Aquella noche, tendida y con la mirada perdida hacia el firmamento pude notar, en los cortos momentos en los que abrí mis ojos durante distintas ocasiones, cómo el viento de inicio del invierno mecía las hojas de las tecas. Alguna de ellas me habrá impactado el rostro mientras observé las nubes que se agolpaban y cubrían la luminosidad de la luna. La penumbra resultó más intensa.

CARTA CINCO

A partir de cierto límite el retorno es imposible. A ese sitio hay que llegar.

    El Escritor Sombra

Decía un sabio de antaño que cuando soñamos el porvenir lo deshacemos, que dilucidar una circunstancia es en cierta medida impedir que esta acontezca. Quizás esta magia febril se deba a su pasión por la metafísica. Este individuo de sabiduría milenaria buscaba la unión con lo que las antiguas doctrinas catalogan como absoluto al tiempo que exploraba la idea de la inmortalidad, o por lo menos simulacros análogos.

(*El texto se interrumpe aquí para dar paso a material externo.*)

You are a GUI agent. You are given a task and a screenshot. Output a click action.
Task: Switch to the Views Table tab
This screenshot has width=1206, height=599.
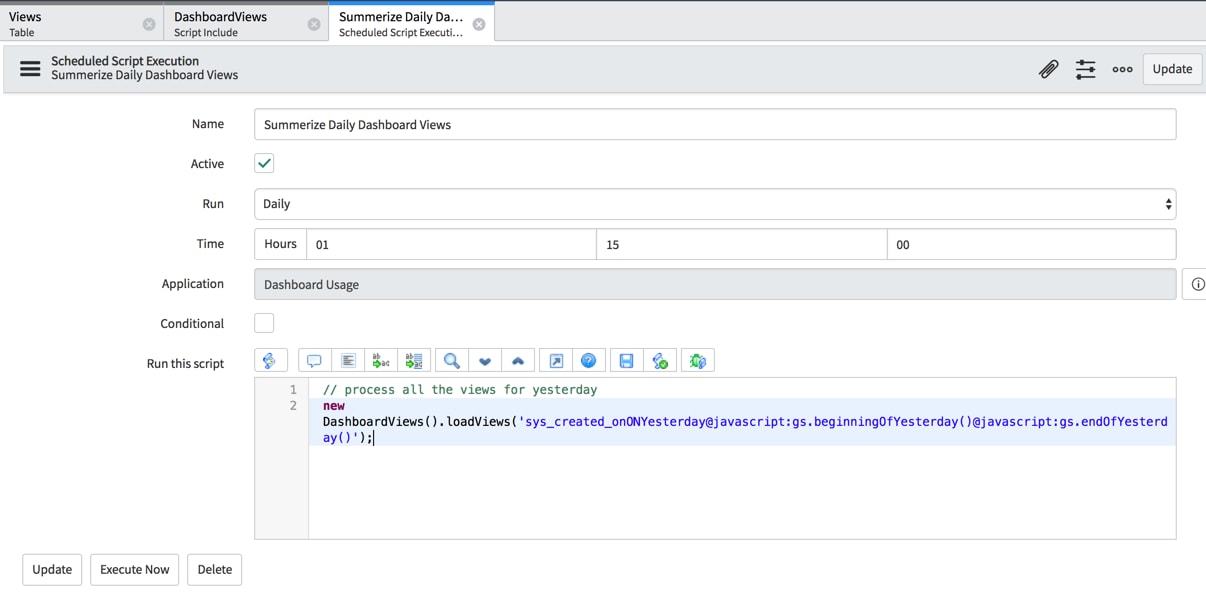point(70,21)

Entendemos que nuestro futuro es tan incierto que quizás imaginarlo equivalga a hacerlo pedazos. Lo único cierto que podemos tener del futuro es su cualidad de ser incierto.

Amar no es mirarse el uno al otro, es mirar juntos en la misma dirección, era el decir de un escritor francés. Y pienso que es la máxima en la que se puede resumir el estar enamorado. Ya no es el futuro de uno el que interesa, sino el de dos, que son uno, por utilizar una expresión poética. Es decir, un futuro compartido. Tomar decisiones que acarrearán consecuencias para ambos. Y eso de las decisiones siempre me recuerda a lo intrincado de las construcciones que suelen llamarse laberintos. Y esto último, es decir el laberinto, me pone en presencia con la cabeza del toro.

En los mitos clásicos destaca la historia del Minotauro, una criatura bestial con cuerpo de humano y cabeza de bóvido. Su madre era la reina de Creta, Pasífae, y había sido engendrada por un toro blanco que Poseidón había obsequiado a Minos, marido de Pasífae. Al nacer la abominación, el rey Minos encargó al inventor Dédalo que construyera una arquitectura capaz de mantener oculto al híbrido y de la cual no pudiera escapar. Lo encerraron en el laberinto y le ofrendaban en sacrificio a mancebos y doncellas que Minos reclamaba como tributo a Atenas. Cuando el héroe griego Teseo ingresó a Creta decidido a liberar a la ciudad de la sombra de aquel engendro, se ofreció como víctima para el sacrificio. La princesa Ariadna, hija de Minos, se enamoró del valiente y decidió brindarle ayuda al ofrecerle un ovillo de hilo que el guerrero fue soltando desde la entrada del laberinto. Al encontrar al Minotauro dormido, Teseo lo golpeó hasta la inanición y regresó a la entrada del laberinto gracias a la ayuda de su madejo.